Lawmakers Move to Secure Electric Grid
New legislation would expand the authority of Department of Homeland Security and Federal Energy Regulatory Commission to dictate cyber-security standards and controls to secure the vulnerable electric grid.
Recent reports that hackers -- both foreign and domestic -- are launching attacks on the nation's power grid have prompted two U.S. lawmakers to introduce legislation that would
increase federal authority to secure the electric
The Critical Electric Infrastructure Protection Act would direct the DHS (Department of Homeland Security) and the FERC (Federal Energy Regulatory Commission) additional authority to develop a fix to vulnerabilities detected and reported by DHS. Under the bill, FERC, in consultation with the DHS, would have the authority to issue rules or orders to protect critical electric infrastructure from a vulnerability or threat.
If FERC and DHS deem the threat imminent, emergency orders to protect the grid could be issued without prior notice or hearing.
"The electric grid is highly dependent on computer-based control systems," Rep. Bennie Thompson (D-MS), chairman of the House Committee on Homeland Security, said in a statement. "These systems are increasingly connected to open networks such as the Internet, exposing them to cyber risks. Any failure of our electric grid, whether intentional or unintentional, would have a significant and potentially devastating impact on our nation."

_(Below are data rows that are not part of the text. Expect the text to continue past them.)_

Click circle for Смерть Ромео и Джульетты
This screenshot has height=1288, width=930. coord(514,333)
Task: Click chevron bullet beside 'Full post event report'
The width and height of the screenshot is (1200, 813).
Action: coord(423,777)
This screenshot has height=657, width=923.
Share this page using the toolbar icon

Two years ago, the House Homeland Security Committee began investigating the vulernability of the country's electric grid after U.S. researchers launched an experimental cyber attack that caused a power plant generator to self-destruct.

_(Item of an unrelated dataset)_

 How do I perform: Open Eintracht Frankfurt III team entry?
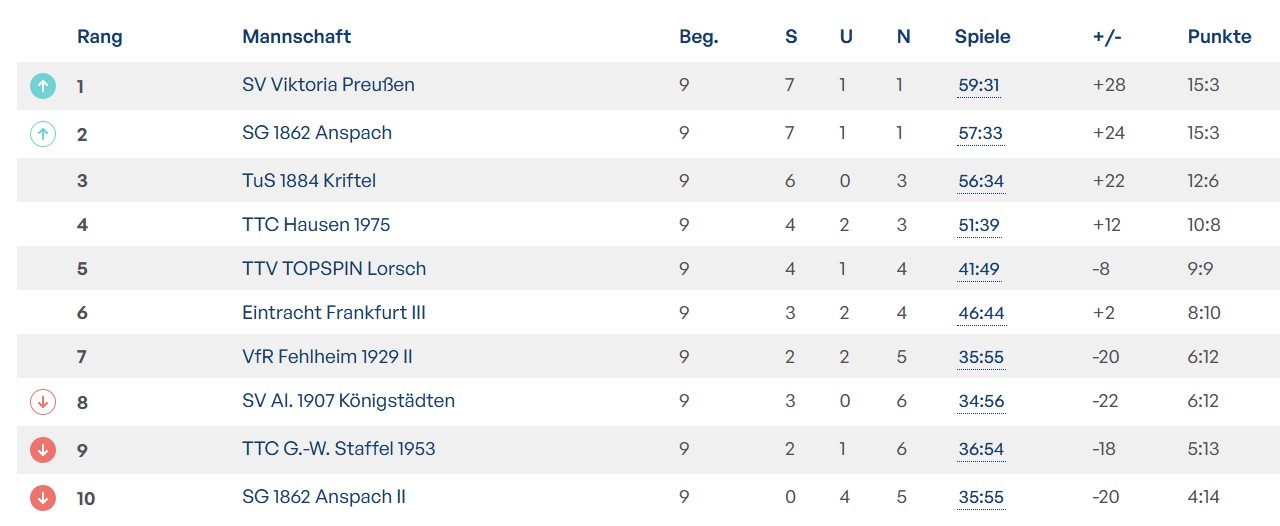334,313
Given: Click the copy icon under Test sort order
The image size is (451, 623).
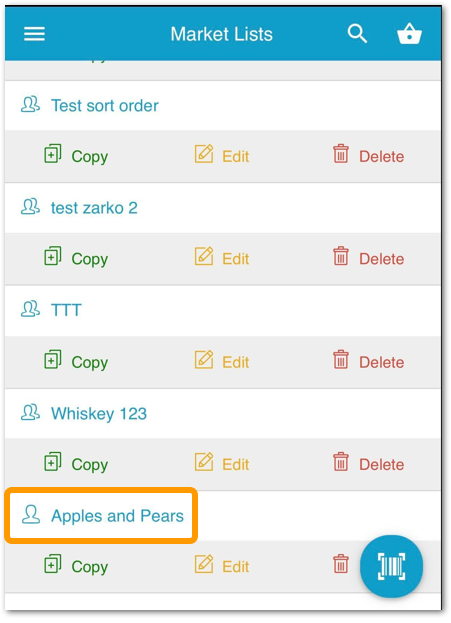Looking at the screenshot, I should click(x=52, y=154).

"The findings were disturbing. Most of the electric industry had not completed the recommended mitigations, despite being advised to do so by the Federal Energy Regulatory Commission and the North American Electric Reliability Corporation," Thompson said. "This effectively left many utilities vulnerable to attacks. Furthermore, in spite of existing mandatory cyber-security standards, the North American Electric Reliability Corporation recently reported that many utilities are underreporting their critical cyber assets, potentially to avoid compliance requirements."

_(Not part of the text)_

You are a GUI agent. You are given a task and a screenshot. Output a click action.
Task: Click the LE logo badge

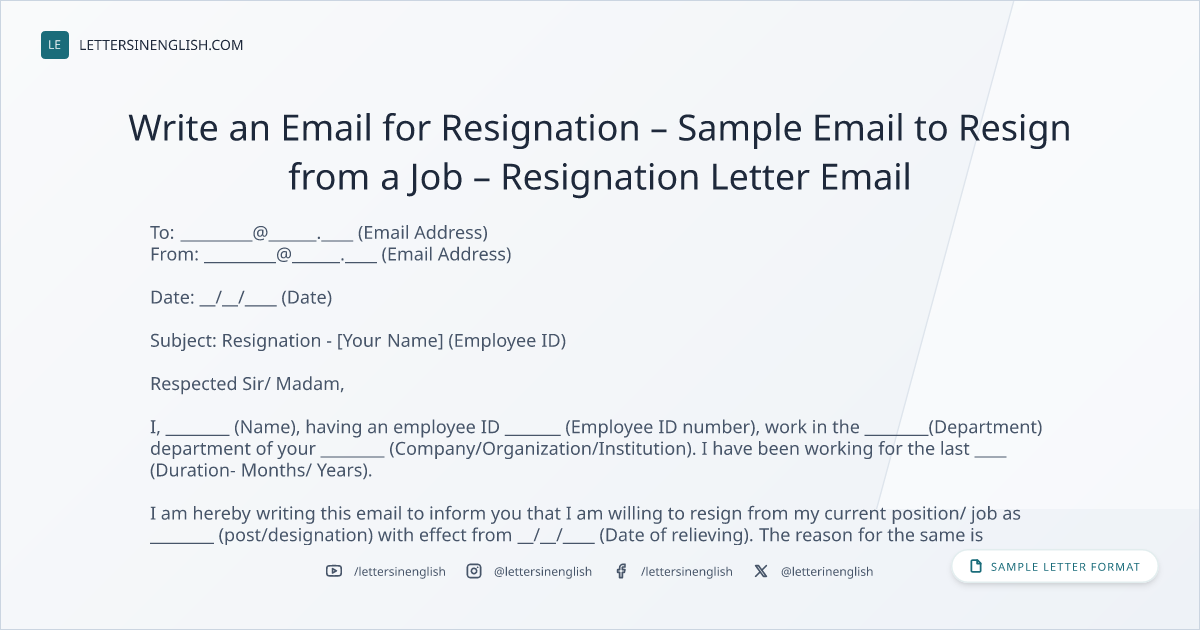[x=55, y=45]
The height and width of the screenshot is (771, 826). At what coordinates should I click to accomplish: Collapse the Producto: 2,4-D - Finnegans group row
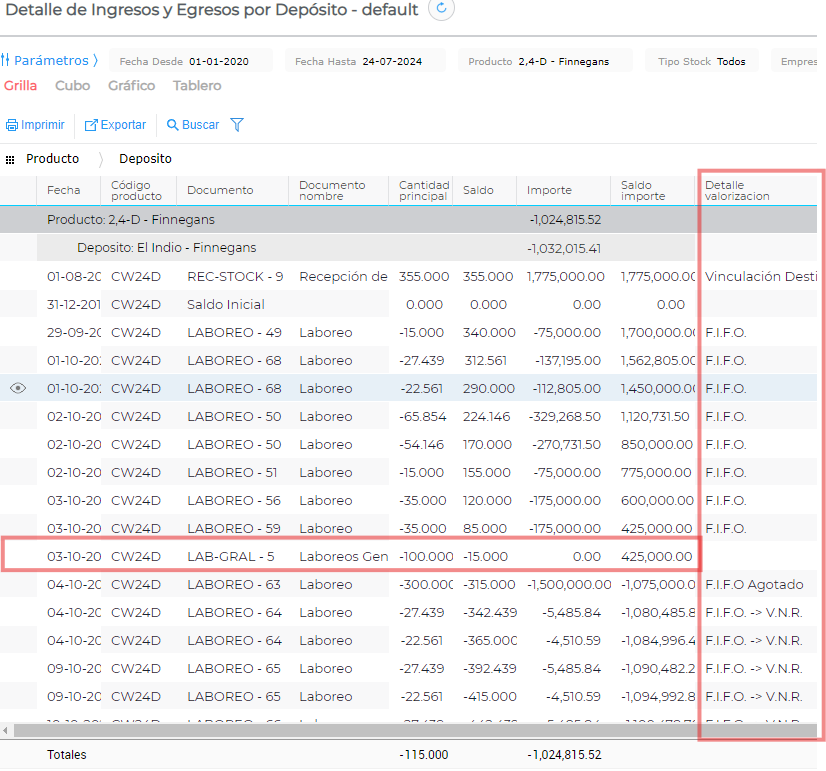pyautogui.click(x=131, y=220)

U.S. Sen. Joe Lieberman (I-Conn.), chairman of the Senate's Homeland Security and Governmental Affairs Committee, introduced parallel legislation to Thompson's.
"Our cyber systems are under constant attack," Lieberman said. "We rely on cyberspace for so much of what is at the heart of our way of life. And our systems are not protected. We are focusing on the electricity cyber structure today because electricity is what so many critical sectors of the economy depend upon."
Lieberman said it is "apparent" that the federal government does not currently have adequate authority to protect the nation's electricity supply from tampering or attack.